Takeaways
- Plans to convert the recently closed Park Elementary to a homeless shelter are drawing some objections from Midtown locals.
- The building is slated as an emergency homeless shelter late this year and a shelter and home for social service agencies in 2026.
- The Board of Education made the first practical step toward a transfer of Park Elementary to the City of Wichita on Thursday.
Bobby Harlan gazed over the shuttered grounds of Park Elementary School, which he attended 32 years ago, and shared his disappointment about its future.
“How can it be a homeless shelter?” he said. “This neighborhood needs a school.”

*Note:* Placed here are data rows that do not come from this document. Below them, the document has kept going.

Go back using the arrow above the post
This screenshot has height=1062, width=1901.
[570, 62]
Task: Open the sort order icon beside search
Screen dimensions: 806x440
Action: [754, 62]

First came the news in March that Wichita schools would be closing the school to save on repair costs. Then came a plan to sell the school to the city of Wichita for $1. Next came talk of Park Elementary’s likely future as a homeless shelter and social services campus.

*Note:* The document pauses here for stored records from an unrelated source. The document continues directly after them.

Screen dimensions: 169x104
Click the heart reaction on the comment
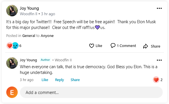tap(156, 80)
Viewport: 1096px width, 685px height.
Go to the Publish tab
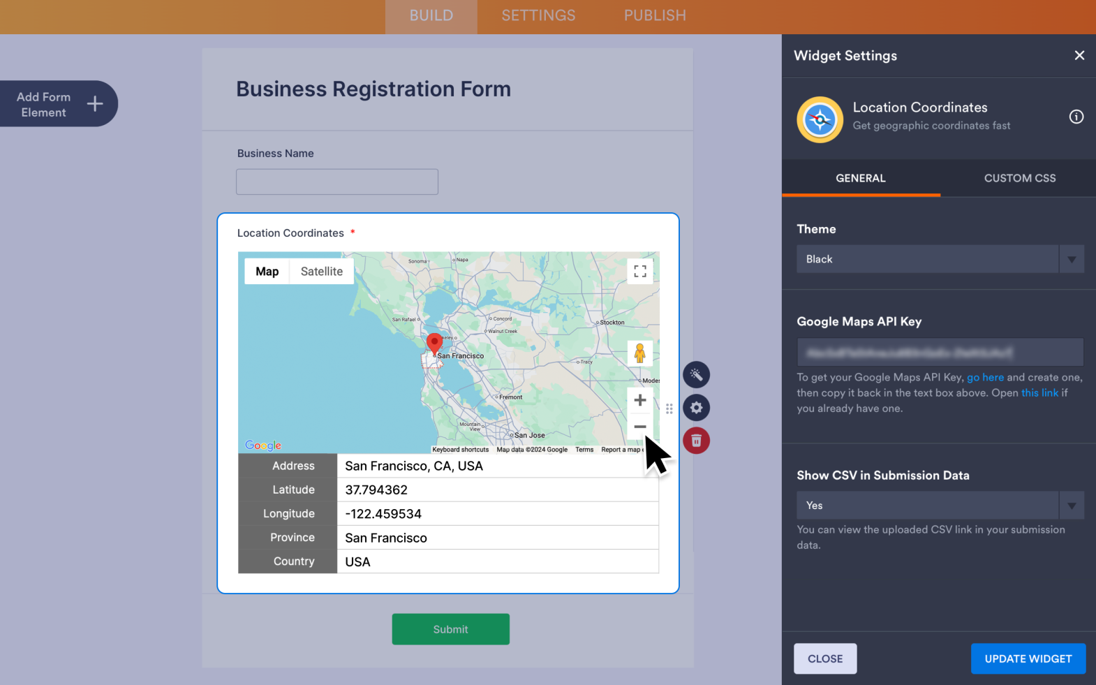(x=654, y=15)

“I want to see it open back up as a school, something that’s for the kids of this neighborhood,” Harlan said. “I don’t want to see it as a homeless shelter. If they can raise enough money, it can be for the kids.”

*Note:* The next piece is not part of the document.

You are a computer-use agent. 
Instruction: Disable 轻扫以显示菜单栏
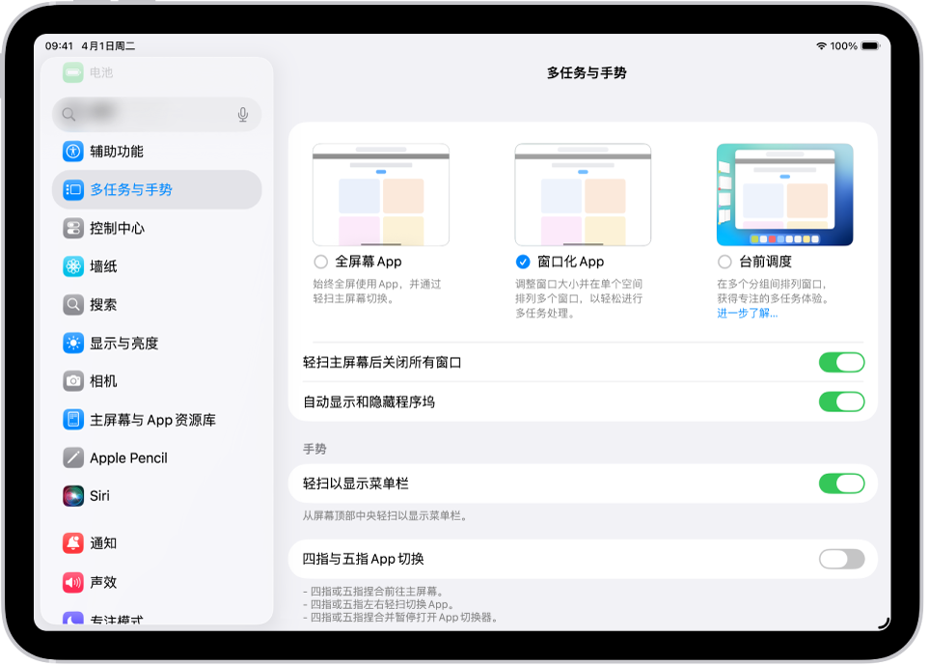tap(841, 484)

If the plan goes ahead, Park Elementary would become an emergency winter shelter in late 2024. By 2026, it’s slated as a multiagency center.
The multiagency center will cost $25 million to $35 million to convert and $2 million per year to operate. It will host a range of services for homeless people.
Agencies tucked into the building would try to coordinate services and provide a one-stop location to steer people to emergency housing, therapy, case management, financial aid and personal skills development.
About 690 people reported homelessness during Sedgwick County’s January 2024 count. Nearly 190 of those people said they lacked any kind of shelter.

School board president Stan Reeser said the building’s conversion would deal with a “great community need.” The board voted 6-1 to start the transfer of Park to city ownership.
Over the next several months, the city will study the cost and community impact of the proposed shelter before buying the building for $1.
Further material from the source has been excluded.